Tuesday, July 10, 2012

On Arrogance


I am so arrogant that I oversee my own to judge others on theirs. There was a guy I know (not because we are friends, but purely because of how small Franciscan is) and his girlfriend sitting behind me in mass today. Well, he is a guy who, in my own opinion, knows he can sing and so sings, what seems to me (and here is my judgment and oversight of my own arrogance), way louder than anyone else to hear himself sing. I also was bothered by the fact that he was giving his girlfriend a massage in mass (honestly, though, that can wait) and they were talking the whole time. And so as I tried my hardest to avoid irritation from the situation and leave it up to him and God, I couldn’t help but judge him. Once mass was over, which by the end I had just barely stolen away about half of the time to actually contemplate the sacrifice of Christ and pay attention, I had to figure out how I could avoid those judgments. It comes down to the fact that I AM EXACTLY THE SAME. My shortcomings became so apparent. I love the sound of my own voice (at least on a good day), and I will belt a little bit louder than the guy next to me or behind me so I can hear my own voice (which I seem to think is better) over his. I am the same. I also talk during mass. Maybe not about massages, but I so often have no other choice (ha-ha) then to mention that someone is wearing something funny or a child is adorable (ok, they are, but it can wait). Where is my focus? I am the one compromising it usually. Or even on a silent level, I daydream.
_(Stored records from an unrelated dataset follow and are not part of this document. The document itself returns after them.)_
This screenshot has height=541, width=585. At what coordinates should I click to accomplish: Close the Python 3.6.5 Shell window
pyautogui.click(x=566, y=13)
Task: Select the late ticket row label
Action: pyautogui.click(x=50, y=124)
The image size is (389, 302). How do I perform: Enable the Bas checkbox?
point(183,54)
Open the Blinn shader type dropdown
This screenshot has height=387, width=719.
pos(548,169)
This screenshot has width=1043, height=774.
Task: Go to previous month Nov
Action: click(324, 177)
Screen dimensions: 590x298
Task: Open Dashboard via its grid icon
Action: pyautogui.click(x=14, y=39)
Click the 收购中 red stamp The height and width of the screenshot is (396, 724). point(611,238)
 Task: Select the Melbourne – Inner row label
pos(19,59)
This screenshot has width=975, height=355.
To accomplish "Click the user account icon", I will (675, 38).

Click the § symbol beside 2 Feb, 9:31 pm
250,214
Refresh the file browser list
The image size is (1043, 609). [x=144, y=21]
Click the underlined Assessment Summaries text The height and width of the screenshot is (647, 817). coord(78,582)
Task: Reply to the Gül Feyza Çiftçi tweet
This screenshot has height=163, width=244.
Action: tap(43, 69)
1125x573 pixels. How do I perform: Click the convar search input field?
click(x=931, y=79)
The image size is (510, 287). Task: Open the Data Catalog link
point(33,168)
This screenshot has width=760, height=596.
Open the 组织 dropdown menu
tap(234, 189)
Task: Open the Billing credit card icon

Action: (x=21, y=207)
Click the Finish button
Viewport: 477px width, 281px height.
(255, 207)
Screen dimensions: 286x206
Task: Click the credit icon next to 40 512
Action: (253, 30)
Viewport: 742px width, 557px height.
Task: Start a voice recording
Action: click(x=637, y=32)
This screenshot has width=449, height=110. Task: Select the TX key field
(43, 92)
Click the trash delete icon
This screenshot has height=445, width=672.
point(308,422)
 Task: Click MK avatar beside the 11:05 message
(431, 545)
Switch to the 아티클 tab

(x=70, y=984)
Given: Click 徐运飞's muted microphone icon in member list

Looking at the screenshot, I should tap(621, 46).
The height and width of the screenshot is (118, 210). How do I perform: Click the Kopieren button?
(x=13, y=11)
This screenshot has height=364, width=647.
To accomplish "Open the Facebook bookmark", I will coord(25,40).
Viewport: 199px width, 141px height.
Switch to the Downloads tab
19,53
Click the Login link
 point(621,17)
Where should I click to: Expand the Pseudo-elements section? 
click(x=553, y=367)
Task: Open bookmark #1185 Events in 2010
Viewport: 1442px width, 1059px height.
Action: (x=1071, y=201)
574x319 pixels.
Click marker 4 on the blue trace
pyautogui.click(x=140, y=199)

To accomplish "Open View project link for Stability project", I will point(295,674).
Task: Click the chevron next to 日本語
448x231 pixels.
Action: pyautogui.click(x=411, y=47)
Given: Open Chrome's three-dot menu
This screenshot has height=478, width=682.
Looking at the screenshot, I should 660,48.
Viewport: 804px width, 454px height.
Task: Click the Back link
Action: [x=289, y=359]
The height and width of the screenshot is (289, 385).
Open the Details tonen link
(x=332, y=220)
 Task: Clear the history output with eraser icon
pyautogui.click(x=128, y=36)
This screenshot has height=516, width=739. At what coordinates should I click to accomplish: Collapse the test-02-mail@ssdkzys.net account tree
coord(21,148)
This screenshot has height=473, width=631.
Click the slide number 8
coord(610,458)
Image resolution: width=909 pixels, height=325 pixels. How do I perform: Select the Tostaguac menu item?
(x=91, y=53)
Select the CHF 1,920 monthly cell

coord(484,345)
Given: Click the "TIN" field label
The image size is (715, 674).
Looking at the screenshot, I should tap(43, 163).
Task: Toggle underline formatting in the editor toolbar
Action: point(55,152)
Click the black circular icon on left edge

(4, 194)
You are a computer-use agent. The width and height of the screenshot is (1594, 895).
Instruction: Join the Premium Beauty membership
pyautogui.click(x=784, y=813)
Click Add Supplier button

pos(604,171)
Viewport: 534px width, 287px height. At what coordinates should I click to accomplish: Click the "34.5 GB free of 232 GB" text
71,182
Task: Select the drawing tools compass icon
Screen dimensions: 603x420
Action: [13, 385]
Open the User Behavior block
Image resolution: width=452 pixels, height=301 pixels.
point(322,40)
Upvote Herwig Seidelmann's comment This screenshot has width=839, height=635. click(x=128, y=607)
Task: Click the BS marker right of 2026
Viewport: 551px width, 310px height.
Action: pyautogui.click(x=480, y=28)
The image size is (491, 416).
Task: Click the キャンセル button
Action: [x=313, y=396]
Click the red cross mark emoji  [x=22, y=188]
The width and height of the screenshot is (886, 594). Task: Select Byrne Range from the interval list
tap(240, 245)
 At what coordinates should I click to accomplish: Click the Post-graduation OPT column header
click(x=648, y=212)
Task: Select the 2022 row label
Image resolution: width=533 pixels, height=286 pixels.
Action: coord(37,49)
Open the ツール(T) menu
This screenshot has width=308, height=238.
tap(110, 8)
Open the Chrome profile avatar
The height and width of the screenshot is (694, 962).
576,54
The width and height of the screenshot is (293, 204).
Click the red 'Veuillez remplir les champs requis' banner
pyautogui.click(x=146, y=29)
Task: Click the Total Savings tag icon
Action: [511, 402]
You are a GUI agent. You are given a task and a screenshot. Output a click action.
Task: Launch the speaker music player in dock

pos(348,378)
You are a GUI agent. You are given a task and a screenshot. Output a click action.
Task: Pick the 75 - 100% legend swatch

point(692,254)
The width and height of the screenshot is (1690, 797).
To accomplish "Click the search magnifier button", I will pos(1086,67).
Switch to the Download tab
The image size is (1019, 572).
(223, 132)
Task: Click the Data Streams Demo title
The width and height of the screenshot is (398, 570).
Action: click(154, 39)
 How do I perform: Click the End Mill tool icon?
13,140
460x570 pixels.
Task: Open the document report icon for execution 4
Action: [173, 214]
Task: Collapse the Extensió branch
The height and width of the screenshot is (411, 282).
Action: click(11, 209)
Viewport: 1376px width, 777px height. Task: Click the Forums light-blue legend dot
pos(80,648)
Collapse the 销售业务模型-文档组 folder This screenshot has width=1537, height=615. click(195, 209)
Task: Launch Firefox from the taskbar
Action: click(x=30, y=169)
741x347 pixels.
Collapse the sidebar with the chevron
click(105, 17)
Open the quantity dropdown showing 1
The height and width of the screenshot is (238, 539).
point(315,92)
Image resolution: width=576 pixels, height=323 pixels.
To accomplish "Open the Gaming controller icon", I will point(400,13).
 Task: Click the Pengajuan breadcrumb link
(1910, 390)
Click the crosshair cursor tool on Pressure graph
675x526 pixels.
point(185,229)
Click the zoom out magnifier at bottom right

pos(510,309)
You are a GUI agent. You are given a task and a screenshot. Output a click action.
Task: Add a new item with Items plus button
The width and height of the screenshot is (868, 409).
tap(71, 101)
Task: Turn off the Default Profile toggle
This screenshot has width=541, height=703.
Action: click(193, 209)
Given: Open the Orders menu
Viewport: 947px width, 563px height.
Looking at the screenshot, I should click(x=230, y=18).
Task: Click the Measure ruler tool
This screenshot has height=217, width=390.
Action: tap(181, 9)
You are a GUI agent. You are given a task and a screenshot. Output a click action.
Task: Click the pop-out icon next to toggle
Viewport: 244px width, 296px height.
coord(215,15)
My mind wanders so easily. Why do I have the right to blame so-and-so for distracting me in mass, or having some fault that I notice in them?
Now this is not just a mass time thing; I am arrogant and self-righteous so often and so often do I overlook it in myself and place judgments on others. Another example: Someone joked with me that I should date their sister, and me being a creep (it is so easy with facebook) I searched her on facebook. I saw a picture of her with a cigarette, and although I do not hate smoking I do not smoke myself and I am not the biggest fan of others smoking, and so I was a lot more prone to think ok no she is not my type. She also was very fashionable and so my mind immediately thought “she is probably high maintenance.” Maybe she is! Maybe she isn’t! Who cares? I don’t know, because I tell myself I don’t. I tell myself that I don’t judge, that I love everyone and give each his equal chance. I wish it were true. But I guess what I learn from these moments in my life is that I am not perfect (Eh. I am re-evaluating this as I write this, ha) and I have not just a few places in my life to work on, but many. I need to build my temple for the Lord, and the best way to do that is to daily be working on virtue. Yes, I am weak. Yes, I need God. Yes, “I can do all things in Christ who strengthens me.” But He doesn’t give me virtue – He gives me the graces to grow in virtue if I am willing to give Him that time to grow. He will make perfect my weaknesses; I cannot do that.
So here is to seeing our own faults. Here is to my own arrogance, and to the foresight to see it is a weakness I have and now that I have something to pray for the graces to improve in my life there and to grow in humility. Praise God for common sense. Praise God for His mercy and grace!